MALUKU INDOMEDIA.COM, AMBON– Ambon — Kordinator Wilayah VII Himpunan Mahasiswa Perikanan Indonesia (HIMAPI), Ramadan Tuhelelu, mempertanyakan arah dan tujuan Proyek Strategis Nasional (PSN) Maluku Integrated Port (MIP) yang baru-baru ini ramai dibicarakan pasca penandatanganan Memorandum of Understanding (MoU) antara PT Indonesia Mitra Jaya dan Shanxi Sheng An Co., Ltd di Jepang.
Menurut Tuhelelu, proyek yang dikawal langsung oleh Gubernur Maluku bersama Bupati Seram Bagian Barat ini perlu dikritisi secara serius karena berpotensi tidak hanya menimbulkan dampak ekonomi, tetapi juga sosial dan ekologis yang luas bagi masyarakat pesisir Maluku.
“Apakah MIP ini benar-benar solusi untuk kemajuan, atau justru kolusi yang menguntungkan segelintir korporasi dan elit birokrasi?” tegas Tuhelelu dalam keterangan persnya yang diterima Maluku Indomedia, Kamis (9/10/2025).
Potensi Laut Maluku Jadi Taruhan
Dengan 90% wilayah Maluku berupa laut dan kontribusi potensi ikan mencapai 65% dari total nasional pada semester pertama tahun ini, sektor kelautan dan perikanan semestinya menjadi tulang punggung ekonomi rakyat. Namun, proyek MIP justru dinilai akan menggusur ruang hidup para nelayan lokal.
Tuhelelu menyoroti bahwa industrialisasi melalui MIP akan mendorong beroperasinya kapal-kapal besar di atas 80 GT di wilayah perairan WPP 714, 715, dan 718.
“Kalau ini jalan, otomatis seluruh aktivitas perikanan tangkap tradisional akan tergantikan oleh kapal perusahaan. Nelayan kecil dengan kapal di bawah 30 GT akan kehilangan mata pencaharian,” jelasnya.

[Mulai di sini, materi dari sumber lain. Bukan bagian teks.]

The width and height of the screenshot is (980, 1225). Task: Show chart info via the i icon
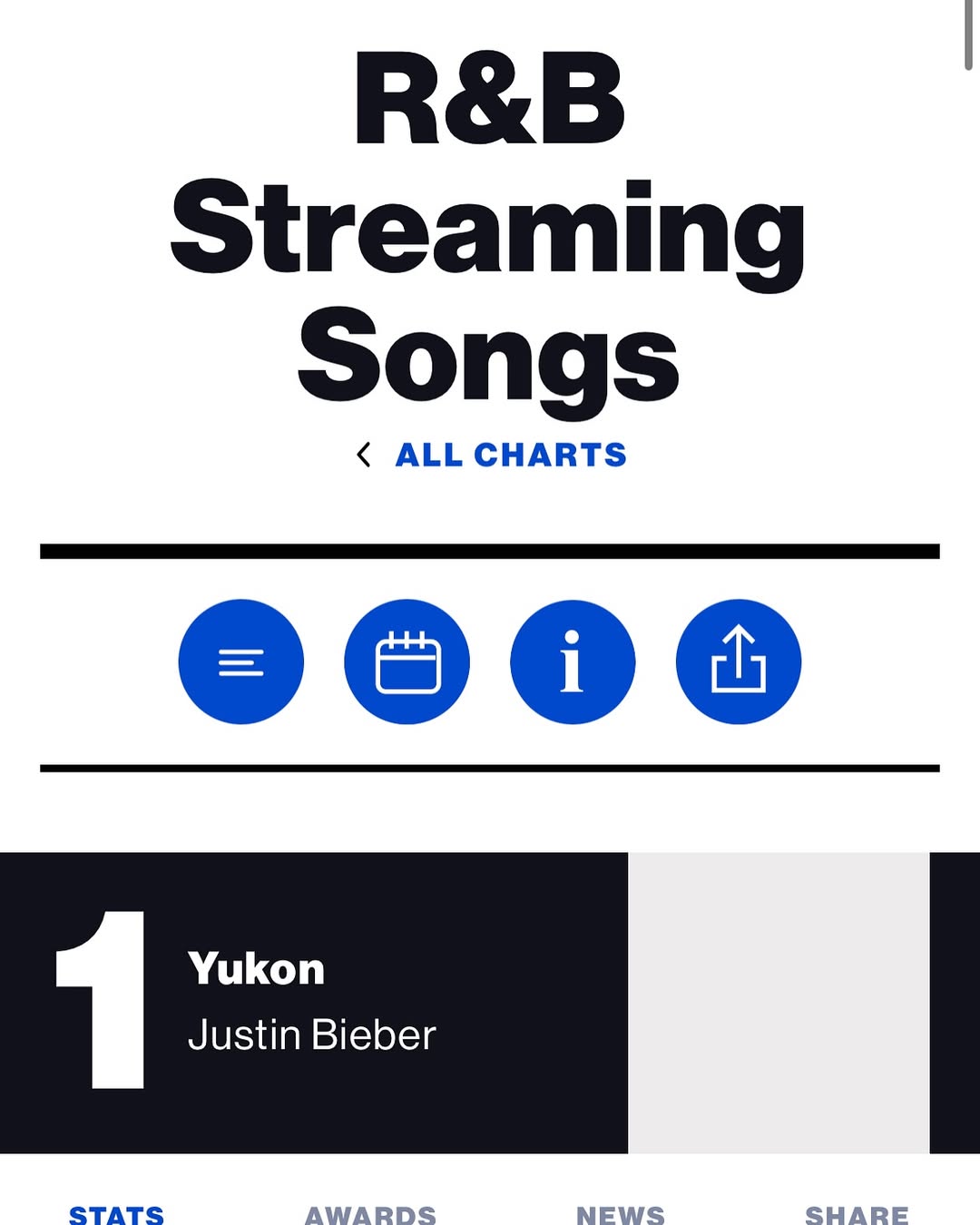click(x=573, y=662)
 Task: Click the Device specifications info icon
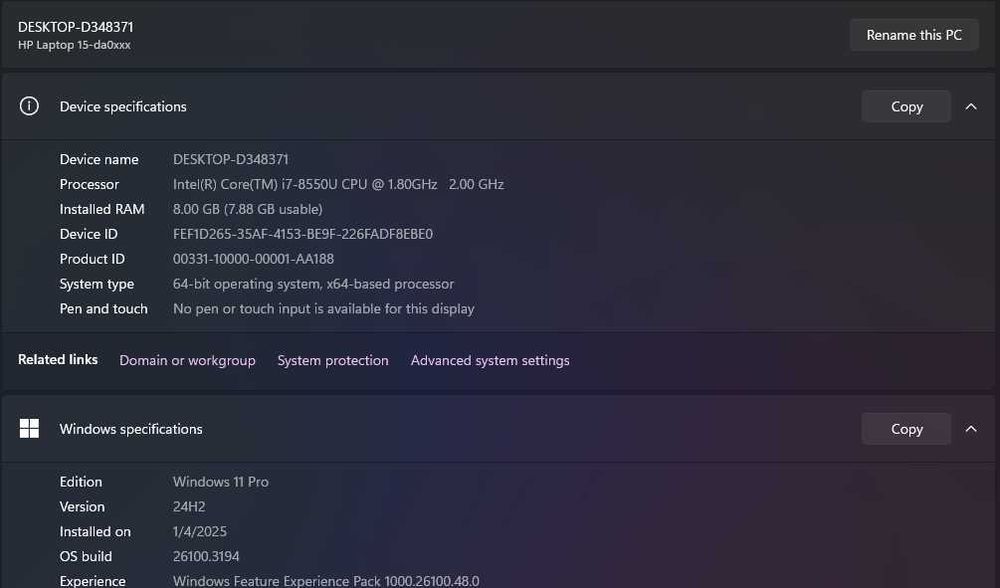(29, 106)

Ia juga mengungkapkan kekhawatiran terhadap praktik penangkapan ikan yang berpotensi melanggar PERMEN KKP No. 2/2015 tentang larangan penggunaan alat tangkap pukat hela dan pukat tarik (trawl).
“Kita tahu, banyak kapal perusahaan masih gunakan alat tangkap terlarang. Jadi, di mana letak keberpihakan pemerintah?” tanya Tuhelelu tajam.

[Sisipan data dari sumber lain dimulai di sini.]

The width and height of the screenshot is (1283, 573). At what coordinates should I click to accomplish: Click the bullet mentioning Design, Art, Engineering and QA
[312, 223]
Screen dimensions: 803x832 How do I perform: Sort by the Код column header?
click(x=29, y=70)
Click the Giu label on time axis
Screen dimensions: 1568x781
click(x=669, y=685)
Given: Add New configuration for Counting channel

Ancaman Ekologis dan Sosial
Selain ancaman ekonomi bagi nelayan kecil, proyek MIP juga disebut berpotensi merusak ekosistem laut akibat penggunaan bahan kimia dalam pembangunan dan operasi pelabuhan terintegrasi.
Kabupaten Seram Bagian Barat sendiri dikenal sebagai salah satu penghasil ikan layang, rumput laut, dan ubur-ubur terbaik di Maluku.
“Kerusakan laut bukan hal baru di Maluku. Kita lihat saja tambang-tambang ilegal yang sampai sekarang tak tertangani. Kalau MIP berjalan tanpa kontrol lingkungan yang ketat, laut kita akan mati,” tegasnya lagi.
MIP dan Paradoks Kemajuan
HIMAPI menilai, MoU di Jepang yang disebut sebagai langkah awal penyusunan studi pendahuluan proyek MIP justru memperlihatkan wajah asli dari “pembangunan elitis” di Maluku — pembangunan yang lebih berpihak pada birokrasi dan korporasi, bukan pada rakyat pesisir.
“MIP ini terlihat seperti proyek prestise birokrasi. Tapi bagi masyarakat bawah, ini ancaman nyata. Jangan-jangan PSN ini bukan Proyek Strategis Nasional, tapi Proyek Strategis Nasionalisasi Korporasi,” sindir Tuhelelu.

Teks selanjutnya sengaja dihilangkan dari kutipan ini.